Volvieron al cabo de un rato: «Hay sangre. Hay que hacer una ecografía». Y ahí que fui. La doctora que me atendió era amiga de mi hermana, así que ella estuvo presente también. Vi sus dos caras mirando atentamente la pantalla. Una de ellas, no recuerdo quién, señaló con el dedo: «Aquí». Me untaron el cuerpo con gelatina fría y siguieron mirando más y más. Al salir, mi hermana me dijo: «Hay un tumor, te han de hacer un TAC. Voy a decir que te busquen especialistas en riñón, los mejores...». Empecé a ver cómo la clínica se ponía en marcha de una forma cada vez más frenética. Lo que parecía un tumor mediano se convertía en grande... Las puertas se abrían y cerraban tras de mí a gran velocidad.

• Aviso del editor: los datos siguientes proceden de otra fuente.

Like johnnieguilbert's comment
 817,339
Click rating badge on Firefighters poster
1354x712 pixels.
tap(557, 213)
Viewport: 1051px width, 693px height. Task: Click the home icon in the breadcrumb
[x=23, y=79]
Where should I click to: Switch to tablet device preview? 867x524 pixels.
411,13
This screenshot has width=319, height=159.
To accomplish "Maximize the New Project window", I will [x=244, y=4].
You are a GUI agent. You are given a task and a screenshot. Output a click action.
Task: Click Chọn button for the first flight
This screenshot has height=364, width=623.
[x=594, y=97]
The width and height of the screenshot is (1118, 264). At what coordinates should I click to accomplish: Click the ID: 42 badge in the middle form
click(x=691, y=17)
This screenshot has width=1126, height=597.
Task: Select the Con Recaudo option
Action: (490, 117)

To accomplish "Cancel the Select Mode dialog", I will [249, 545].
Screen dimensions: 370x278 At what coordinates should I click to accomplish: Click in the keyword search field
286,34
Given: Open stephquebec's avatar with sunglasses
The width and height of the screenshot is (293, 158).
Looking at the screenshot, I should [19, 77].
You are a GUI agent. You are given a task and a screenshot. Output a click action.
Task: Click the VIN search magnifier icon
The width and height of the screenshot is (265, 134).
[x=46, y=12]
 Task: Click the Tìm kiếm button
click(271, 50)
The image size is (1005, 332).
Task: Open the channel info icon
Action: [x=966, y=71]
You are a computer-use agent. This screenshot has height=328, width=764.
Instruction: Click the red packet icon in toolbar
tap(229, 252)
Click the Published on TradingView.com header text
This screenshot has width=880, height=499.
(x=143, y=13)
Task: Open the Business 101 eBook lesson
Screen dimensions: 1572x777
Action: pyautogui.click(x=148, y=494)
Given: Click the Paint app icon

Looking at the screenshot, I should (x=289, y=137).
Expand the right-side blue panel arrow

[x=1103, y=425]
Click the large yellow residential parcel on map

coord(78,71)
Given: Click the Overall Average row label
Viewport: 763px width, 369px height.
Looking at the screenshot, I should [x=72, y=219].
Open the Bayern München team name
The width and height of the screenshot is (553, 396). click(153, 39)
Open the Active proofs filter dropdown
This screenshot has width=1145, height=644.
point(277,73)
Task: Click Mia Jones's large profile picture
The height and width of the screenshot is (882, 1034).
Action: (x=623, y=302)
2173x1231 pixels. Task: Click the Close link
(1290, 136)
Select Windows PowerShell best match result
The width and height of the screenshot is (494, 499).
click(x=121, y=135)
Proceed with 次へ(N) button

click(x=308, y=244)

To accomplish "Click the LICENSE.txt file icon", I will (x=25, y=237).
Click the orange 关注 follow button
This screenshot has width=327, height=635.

Mi hermana me dijo: «Han localizado a tres oncólogos especializados en riñón. Tenemos que escoger. Los tres son unos número uno». Elegimos a un oncólogo del Hospital Valle de Hebrón que también trabajaba en Teknon. «Me será más fácil seguir todo el proceso...», me dijo Gloria. Le localizaron. Quedó en que me recibiría esa misma tarde antes de empezar las visitas en la clínica. Yo pensé: «Uf, Maruja, cómo debes de estar...».

Entre prueba y prueba volvió Gloria: «Ahora tenemos que localizar un buen cirujano. El mejor. Nos va mucho en ello...». No entendí nada de lo que me contaba. Soy lego total en Medicina, pero sí sé de Comunicación, y me dediqué a observar el lenguaje no verbal de todos los que se me ponían delante. Vi muchas prisas, mucha atención y ningún drama. Mucha profesionalidad. Y esto tranquiliza. Gloria seguía: «Me están buscando un buen cirujano»... Y al cabo de un rato: «Hay uno buenísimo que hace solo seis meses que tiene consulta privada aquí por la tarde. Pero no le conozco. Si no, habrá que mirar otro...». Los dejé hacer. Me di cuenta de que lo mejor era callar y obedecer. Terminaron las pruebas, eran las dos menos cuarto. Faltaban dos horas y media para que me viera el oncólogo.

Desde Urgencias realicé dos llamadas telefónicas. La primera de ellas fue a mi hijo. Le conté lo que pasaba y casi se desmaya. Tuve que imponerme para que no se plantara en la clínica a los tres minutos. Se lo desaconsejé porque todo estaba ya encarrilado y yo volvía un rato al IESE. Le dije que le llamaría un poco más tarde y que entonces podría venir. La segunda llamada fue a mi jefa, que casi se muere del susto al saber lo que estaba pasando. «Cuenta con toda nuestra ayuda, y ¡ánimo!». Desde entonces no ha parado de estar al tanto de todo y de ayudar cuanto ha podido.

Me hicieron volver a Urgencias por una cuestión de procesos. «¿Qué hago?», le pregunté a mi hermana, y me dice: «Come en el restaurante o vuelve después». La doctora de urgencias que me atendió se horrorizaba: «¡No sé si la van a dejar salir!».